> _ASSIGNMENT_: Please work out how many lines in the records below include the word "will", and reply with that number only.

> _EXERCISE MATERIALS_:
╭──
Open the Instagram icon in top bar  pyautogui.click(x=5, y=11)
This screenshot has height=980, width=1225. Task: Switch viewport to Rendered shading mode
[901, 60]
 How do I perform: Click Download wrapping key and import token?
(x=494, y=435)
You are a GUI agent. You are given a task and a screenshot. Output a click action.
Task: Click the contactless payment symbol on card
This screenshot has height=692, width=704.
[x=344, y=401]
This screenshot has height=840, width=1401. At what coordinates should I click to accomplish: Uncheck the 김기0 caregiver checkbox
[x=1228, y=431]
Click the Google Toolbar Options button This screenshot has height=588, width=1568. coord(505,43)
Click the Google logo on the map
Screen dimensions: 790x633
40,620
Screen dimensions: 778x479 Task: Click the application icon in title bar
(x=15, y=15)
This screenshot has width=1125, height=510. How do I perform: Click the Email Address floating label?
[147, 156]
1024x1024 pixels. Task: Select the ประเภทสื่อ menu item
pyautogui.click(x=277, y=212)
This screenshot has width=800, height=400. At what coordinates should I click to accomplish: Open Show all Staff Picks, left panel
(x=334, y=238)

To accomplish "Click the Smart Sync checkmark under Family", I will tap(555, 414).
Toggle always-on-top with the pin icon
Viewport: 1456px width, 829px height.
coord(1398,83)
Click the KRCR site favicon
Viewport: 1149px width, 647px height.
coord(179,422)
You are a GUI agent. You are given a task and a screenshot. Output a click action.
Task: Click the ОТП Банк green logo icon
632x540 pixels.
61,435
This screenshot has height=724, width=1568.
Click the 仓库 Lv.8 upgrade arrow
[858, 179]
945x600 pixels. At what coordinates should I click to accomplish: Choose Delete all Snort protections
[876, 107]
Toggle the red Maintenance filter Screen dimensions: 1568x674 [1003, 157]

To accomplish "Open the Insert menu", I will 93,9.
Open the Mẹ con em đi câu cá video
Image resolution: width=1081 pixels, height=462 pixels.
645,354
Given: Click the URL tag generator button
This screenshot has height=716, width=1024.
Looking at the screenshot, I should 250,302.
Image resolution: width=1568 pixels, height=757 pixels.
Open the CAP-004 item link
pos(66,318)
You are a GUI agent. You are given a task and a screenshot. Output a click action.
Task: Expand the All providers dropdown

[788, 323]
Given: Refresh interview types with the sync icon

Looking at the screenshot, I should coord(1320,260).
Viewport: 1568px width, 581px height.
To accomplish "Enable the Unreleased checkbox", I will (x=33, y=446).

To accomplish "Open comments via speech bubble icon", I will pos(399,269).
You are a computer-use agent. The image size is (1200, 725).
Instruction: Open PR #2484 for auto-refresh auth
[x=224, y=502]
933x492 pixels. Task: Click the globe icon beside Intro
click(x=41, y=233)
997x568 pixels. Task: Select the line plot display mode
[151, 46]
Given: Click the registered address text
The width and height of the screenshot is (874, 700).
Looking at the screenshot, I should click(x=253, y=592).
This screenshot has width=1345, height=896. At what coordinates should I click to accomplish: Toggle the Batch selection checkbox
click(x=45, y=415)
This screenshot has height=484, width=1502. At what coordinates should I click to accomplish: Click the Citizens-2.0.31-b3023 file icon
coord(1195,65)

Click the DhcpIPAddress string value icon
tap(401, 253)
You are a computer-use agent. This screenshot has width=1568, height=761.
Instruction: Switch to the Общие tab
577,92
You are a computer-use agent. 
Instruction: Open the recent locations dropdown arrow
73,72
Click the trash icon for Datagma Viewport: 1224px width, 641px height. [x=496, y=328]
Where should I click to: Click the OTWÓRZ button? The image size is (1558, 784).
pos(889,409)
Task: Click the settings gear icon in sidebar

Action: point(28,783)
╰──
> _RESPONSE AREA_: 4